After disposing of the said sink (did he hand it to Jason Calacanis once he got his internet lulz?), Elon marched upstairs and promptly fired the CEO and CFO, with a promise of deeper cuts to come. He appears to be following through on that promise today:
Given Twitter’s social and cultural influence and Musk’s own dalliances with what sort of speech he may or may not allow on the platform, these developments were greeted with lots of hand-wringing by many of its verified users (pejoratively known as “Blue Checks” amongst the very online).
He especially got their ire up after floating the idea of charging for their verification status. As usual, it’s hard to discern if the idea is a serious one or if he’s just trolling.
Why does any of this matter for a newsletter that focuses on personal finance and economics? It could very well mark the beginning of a massive shift in what sort of companies dominate the funds you likely hold in your 401(k) or other investment accounts.

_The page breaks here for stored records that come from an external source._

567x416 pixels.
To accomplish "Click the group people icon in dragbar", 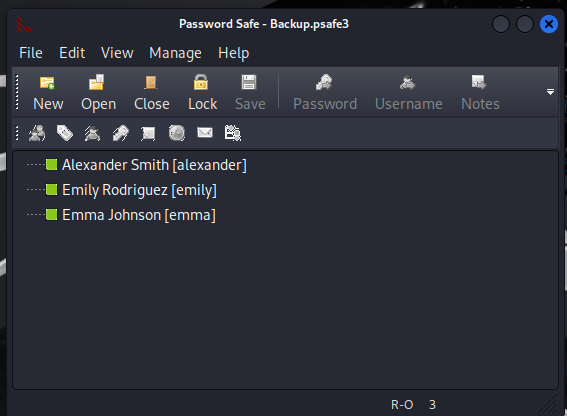I will [37, 133].

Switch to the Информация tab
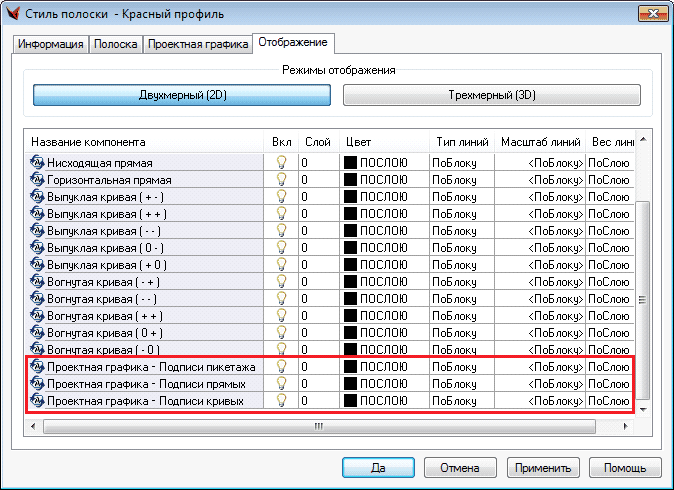[52, 45]
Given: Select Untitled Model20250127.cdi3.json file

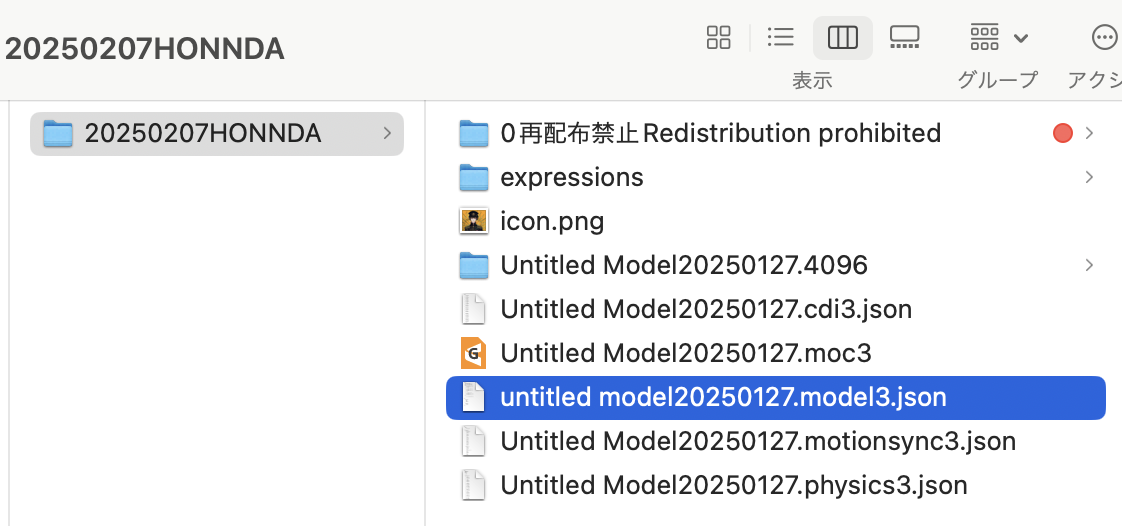Looking at the screenshot, I should coord(776,309).
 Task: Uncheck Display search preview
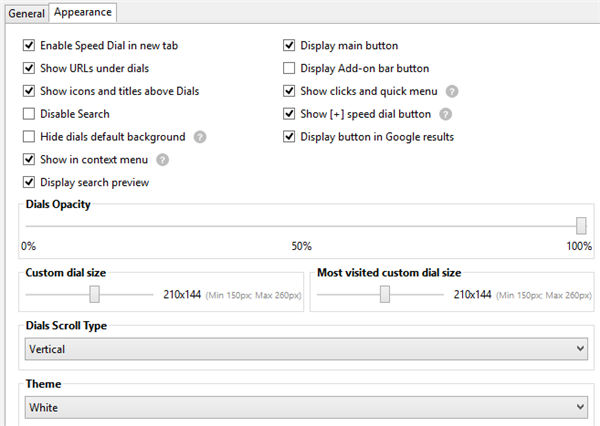click(x=29, y=182)
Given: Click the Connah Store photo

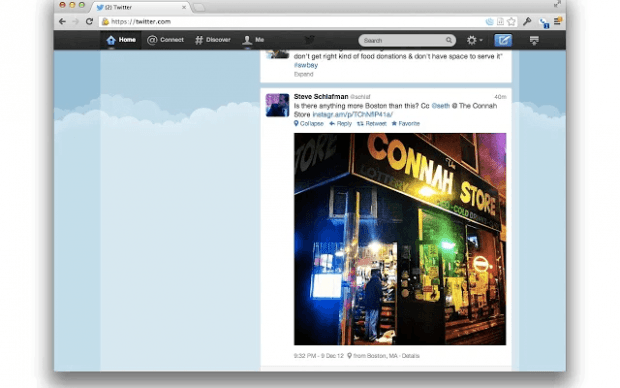Looking at the screenshot, I should point(400,239).
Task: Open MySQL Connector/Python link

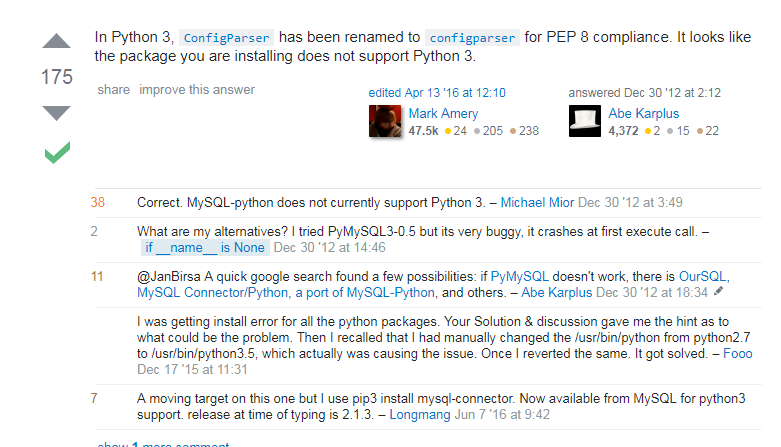Action: click(212, 293)
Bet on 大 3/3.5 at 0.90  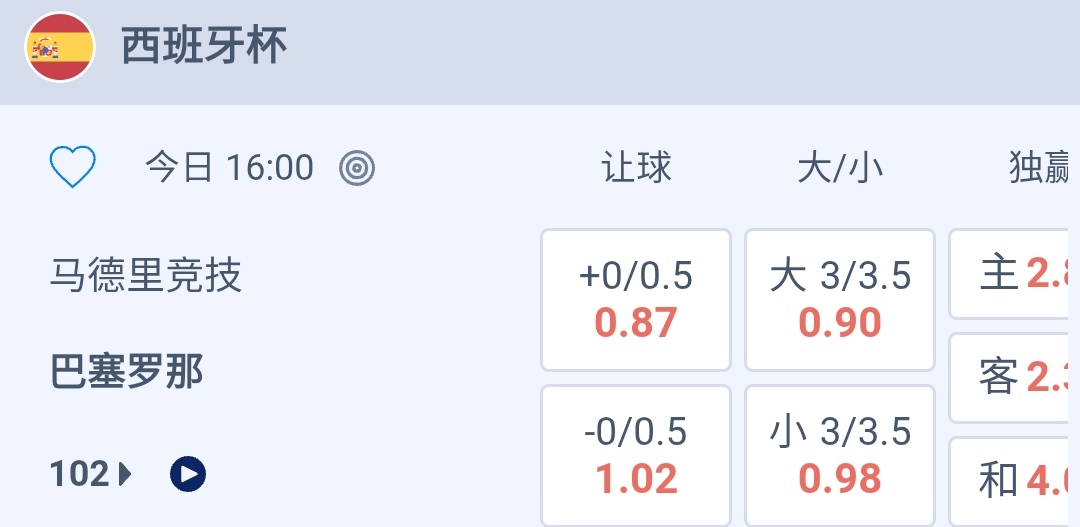840,300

Here’s what I mean. Let’s start by putting Musk’s acquisition of Twitter into context.
Twitter came up in the easy money world after 2008 when interest rates were functionally zero. Thousands of companies were showered with cash to bring their product to market on the expectation that one of them would hit it big and become the next world-eating company woven into the fabric of society. Or, at least offer a profitable liquidity event for the founders and VCs (looking at you, Blue Apron).
Famously, that none of these companies actually turned a profit hardly seemed to matter. Once again, HBO’s Silicon Valley nails the upside-down logic:
“It’s not about what you earn; it’s about what you’re worth. And who’s worth the most? Companies that lose money. Pinterest, Snapchat… no revenue. Amazon has lost money every f*ckin’ quarter for 25 f*ckin’ years, and that Bezos motherf*cker is the king.”
As zero interest rates persisted through the 2010s, the incentive structure became clear for entrepreneurs: build a product (it doesn’t have to be a good product, just a marketable one), secure funding to build a big enough business to catch the attention of one of the big guys (Facebook, Apple, Amazon, Netflix, or Google, often abbreviated to FAANG) and cash-out by getting acquired, or cash-out by growing big enough to go public. Repeat.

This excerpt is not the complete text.